# [Your instructions]
Work out how many lines of the records hold the string "computer", and reply with that number alone.

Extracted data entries
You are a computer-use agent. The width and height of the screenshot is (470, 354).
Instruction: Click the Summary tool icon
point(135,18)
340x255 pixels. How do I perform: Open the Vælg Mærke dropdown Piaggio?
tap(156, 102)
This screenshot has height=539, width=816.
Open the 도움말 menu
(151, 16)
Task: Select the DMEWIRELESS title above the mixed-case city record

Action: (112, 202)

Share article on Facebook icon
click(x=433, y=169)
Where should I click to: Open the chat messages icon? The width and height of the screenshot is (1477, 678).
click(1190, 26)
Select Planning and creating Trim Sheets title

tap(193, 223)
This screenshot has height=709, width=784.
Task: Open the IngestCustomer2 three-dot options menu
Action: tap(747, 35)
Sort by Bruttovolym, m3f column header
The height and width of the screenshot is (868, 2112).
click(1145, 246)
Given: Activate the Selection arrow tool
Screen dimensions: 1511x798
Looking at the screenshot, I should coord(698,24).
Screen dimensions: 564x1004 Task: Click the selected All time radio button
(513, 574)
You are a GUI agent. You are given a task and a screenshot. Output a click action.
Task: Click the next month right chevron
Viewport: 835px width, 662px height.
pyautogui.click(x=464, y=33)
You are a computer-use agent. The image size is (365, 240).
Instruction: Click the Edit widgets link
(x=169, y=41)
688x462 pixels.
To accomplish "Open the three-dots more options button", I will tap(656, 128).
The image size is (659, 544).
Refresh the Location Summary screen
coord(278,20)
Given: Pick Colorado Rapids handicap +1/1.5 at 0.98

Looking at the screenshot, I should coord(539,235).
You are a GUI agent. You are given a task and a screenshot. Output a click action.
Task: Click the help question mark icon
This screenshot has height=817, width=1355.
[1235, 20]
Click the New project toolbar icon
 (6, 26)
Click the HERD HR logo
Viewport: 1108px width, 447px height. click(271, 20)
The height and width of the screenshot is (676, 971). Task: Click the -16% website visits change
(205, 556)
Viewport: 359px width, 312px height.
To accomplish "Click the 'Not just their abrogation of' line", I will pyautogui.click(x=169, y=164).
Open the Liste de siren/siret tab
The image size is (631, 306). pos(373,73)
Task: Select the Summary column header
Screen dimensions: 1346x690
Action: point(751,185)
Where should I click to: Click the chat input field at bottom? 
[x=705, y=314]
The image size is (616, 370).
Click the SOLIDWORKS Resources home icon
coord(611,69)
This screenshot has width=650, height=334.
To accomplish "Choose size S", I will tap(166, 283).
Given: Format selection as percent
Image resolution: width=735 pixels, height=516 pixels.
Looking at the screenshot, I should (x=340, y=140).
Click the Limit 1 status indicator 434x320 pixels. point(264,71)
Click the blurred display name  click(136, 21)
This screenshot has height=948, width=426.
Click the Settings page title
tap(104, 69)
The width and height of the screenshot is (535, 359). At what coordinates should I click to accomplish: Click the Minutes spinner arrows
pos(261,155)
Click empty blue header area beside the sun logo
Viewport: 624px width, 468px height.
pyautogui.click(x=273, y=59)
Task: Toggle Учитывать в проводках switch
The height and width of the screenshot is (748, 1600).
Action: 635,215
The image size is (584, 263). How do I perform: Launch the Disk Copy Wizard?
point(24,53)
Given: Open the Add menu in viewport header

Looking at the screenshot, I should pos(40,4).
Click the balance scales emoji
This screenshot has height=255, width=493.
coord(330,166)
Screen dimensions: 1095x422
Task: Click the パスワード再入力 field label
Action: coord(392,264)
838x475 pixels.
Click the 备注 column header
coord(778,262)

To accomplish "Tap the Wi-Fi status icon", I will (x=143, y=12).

# [Solution for this exercise]
2